There are several food trails organised by a number of people. It’s easy to track them down on the Net and join a group. Otherwise, if more adventurous, one can individually wander around, stopping where one’s fancy is caught ~ by the inviting sight of food or the aroma that is let out.
Our first halt was the Quereshi Kabab shop, where we had a fill of delicious seekh kababs, accompanied by plates of salad. Steeped in a variety of chutneys and a generous dash of butter, it hardly took any time for the plates to be licked clean!
We then set off, sniffing the air and eyeing the mounds of meat, fruits and sewaian. Our next halt was at a shammi kebab corner. The melt-in-the-mouth kababs and chicken tikka left one craving for more. The vegetarians too were delighted with the spicy paneer tikka. All this was served with an assortment of rotis, which we, however, refused. There was plain naan, keema naan and roomali roti.
We then made our way to a fish kebab stall, where we gorged on fish shammi kababs. There was also fried fish and fish pakoras on offer. But so satiated were we with the shammis that we decided to move on.
Then it was time for those with a sweet-tooth. We first visited Kallan sweets shop, where we had its famous Paneer jalebi and Khoya samosa. We then trailed down the road to an ice-cream point, where we had our hearts-fill of fruit ice-creams.

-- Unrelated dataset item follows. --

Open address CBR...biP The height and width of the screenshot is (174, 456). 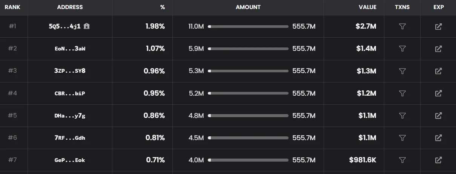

We ended up at the famous Karim’s restaurant, to be baffled by a choice of food. As we ordered, changing our minds a couple of times, we recalled the history of the place. It began in 1913, recounted Sohail Hashmi, as a small outlet to feed the labourers working on the New Delhi that was being built by the British rulers. The place was famous for Aloo-ghosht (Potato-meat stew). As the eatery established itself, it expanded. Today, a few generations down the line, it comprises a group of restaurants, each laying claim to be the original one.
As we packed up enough food to last a few days and left the vibrant lanes, one kept promising to return and feast some more!